Tuesday, August 30, 2011

Not getting excited just yet.

I know I wasn't going to test until the 16th September (my birthday!!), but I have been feeling a lot of symptoms that I had with Lachlan (or I am going crazy and wishing I felt these symptoms), and with having PCOS and OPKs not working I thought that I would be sneaky and test.



Now there is a very faint (and I mean very faint) second line.



I am not going to get excited just yet just in case it is an evaporation line.



I will test again on Thursday or Friday and we will see if it darkens up a bit ;)

Saturday, August 27, 2011

Still No Positives

Well the OPKs are still coming back negative, but some one from the PCOS group on BH said that with having PCOS they might not work, apparently her FS said that it has something to do with the mismatched hormones that are going on with people with PCOS. Which gives me some relief, but I will still get the blood test to see if I am Oing to be on the safe side.



On another note DH and I were talking today and he mentioned that I could be pregnant (not really sure what we were talking about) and ever since he said that I have been looking into everything!!! I have been peeing a lot (sorry for TMI) and I can't remember if I have drunk a lot of water today or not. I have also had a stuffy nose as well and I know the cycle when I found out I was pregnant with Lachlan I had a stuffy nose.



I hope this doesn't end in disappointment.

Thursday, August 25, 2011

No Positive

Well I have been using OPKs for about 5 days now and there is no positive...and there getting fainter.



I guess I am not Oing.



I am in such a bad place right now, thank god I have an appointment with my GP tomorrow.

Sunday, August 21, 2011

Starting fresh

Tomorrow is a start of a brand new working week and for me it is the start of a week where I am going to try and make things less stressful and complicated for myself.



We are in the process of trying for baby #2 (happy dance) and with state of my depression like it is I am hoping I can become more relaxed and become pregnant with our second sooner.



As well as making things less complicated and stressful I am planing on losing weight as well, with this PCOS it has slowed my weight loss (most of my weight is in my abdomen region) and I am feeling like I am getting self esteem issues, so I am going to nip that in the butt straight away and I am starting my weight loss journey from tomorrow!!!



In TTC life:



I am currently sitting at CD 13 and still don't have a positive OPK yet, I was kind of hoping that I would get one soon, I guess I was hoping that the Metformin was fixing my cycles and that I was back to my 34 day cycle, but I guess we are just not there yet.



Lachlan's Life:



In the life of my beautiful baby he is perfect!!! I love him to bits! We are still not standing on our own or walking, but since he started crawling at 5 months he has defiantly mastered it!

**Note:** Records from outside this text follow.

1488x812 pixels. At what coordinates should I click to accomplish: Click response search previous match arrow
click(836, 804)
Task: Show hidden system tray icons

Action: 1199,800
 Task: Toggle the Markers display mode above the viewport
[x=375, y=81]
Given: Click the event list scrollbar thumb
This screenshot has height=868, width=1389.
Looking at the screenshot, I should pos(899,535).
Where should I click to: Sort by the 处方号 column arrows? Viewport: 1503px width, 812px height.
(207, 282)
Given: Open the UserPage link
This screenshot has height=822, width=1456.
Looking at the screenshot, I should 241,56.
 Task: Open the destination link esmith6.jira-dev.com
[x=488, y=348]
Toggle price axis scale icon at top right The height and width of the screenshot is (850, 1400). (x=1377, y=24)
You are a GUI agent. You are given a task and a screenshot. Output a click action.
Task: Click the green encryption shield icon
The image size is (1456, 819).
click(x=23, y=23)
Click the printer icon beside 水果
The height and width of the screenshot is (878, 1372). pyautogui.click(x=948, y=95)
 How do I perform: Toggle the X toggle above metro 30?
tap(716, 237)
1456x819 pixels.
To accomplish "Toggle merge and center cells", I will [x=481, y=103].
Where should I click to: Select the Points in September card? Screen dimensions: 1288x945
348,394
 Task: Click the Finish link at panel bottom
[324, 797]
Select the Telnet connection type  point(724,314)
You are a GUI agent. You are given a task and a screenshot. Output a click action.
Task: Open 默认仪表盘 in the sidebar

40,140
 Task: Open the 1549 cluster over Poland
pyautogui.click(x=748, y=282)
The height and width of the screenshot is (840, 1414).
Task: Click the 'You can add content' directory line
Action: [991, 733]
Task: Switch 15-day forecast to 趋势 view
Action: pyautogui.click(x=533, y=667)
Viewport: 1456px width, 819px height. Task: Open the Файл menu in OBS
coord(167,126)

I think he might be having a bit of separation anxiety during the night as he has been so big crying spells in the middle of the night when I or DH has gone to resettle him. Fingers crossed that he doesn't last long.

Friday, August 19, 2011

August 19th Day Of Hope





Today I would like everyone to take a moment and remember all the families out there that have lost a baby.



Unfortunately I am one of those parents that know the pain of lost.



It has been 2 years, 10 months, 3 weeks and 4 days since I gave birth to my Jensen and he was born still.



I have also 2 other angels that are as equally loved as Lachlan and Jensen.



Peanut who I lost 1 year, 9 months, 3 weeks and 3 days ago and Bubble who I lost 3 months, 3 weeks and 2 days ago.



To all my angels that are no longer with us we love and miss you.

Friday, August 12, 2011

CD 3....and a 2nd tooth!

Well as you can see I am currently CD 3. It wasn't a big shock as I was half expecting that she was right around the corner. One thing I was happy about is that the Metformin seemed to have helped my cycle as I had a 33 day cycle (well I am being positive that it helped).



Lachlan also has another tooth coming through, it is so weird to think that he is no longer a gummy monster.



I have also being having problems with work. I have been getting really anxious about going to work. I am not worried about Lachlan as he is with my parents and they trust them completely. I have no idea why I am feeling this way.



So today I went to the doctors and have got a new referral to a psychologist and my meds upped. We will see how things go.

Friday, August 5, 2011

Well tomorrow is CD 30 and still no AF...so I am going to be testing tomorrow. Thank God I work somewhere where I can get free tests!!!

I am not sure if I have much hope or not. I have had a bit of on and off cramping and some back pain today. I also have had a lot of creamy CM so I have been a bit moist ...but all these things could be anything.

We will have to just wait for tomorrow.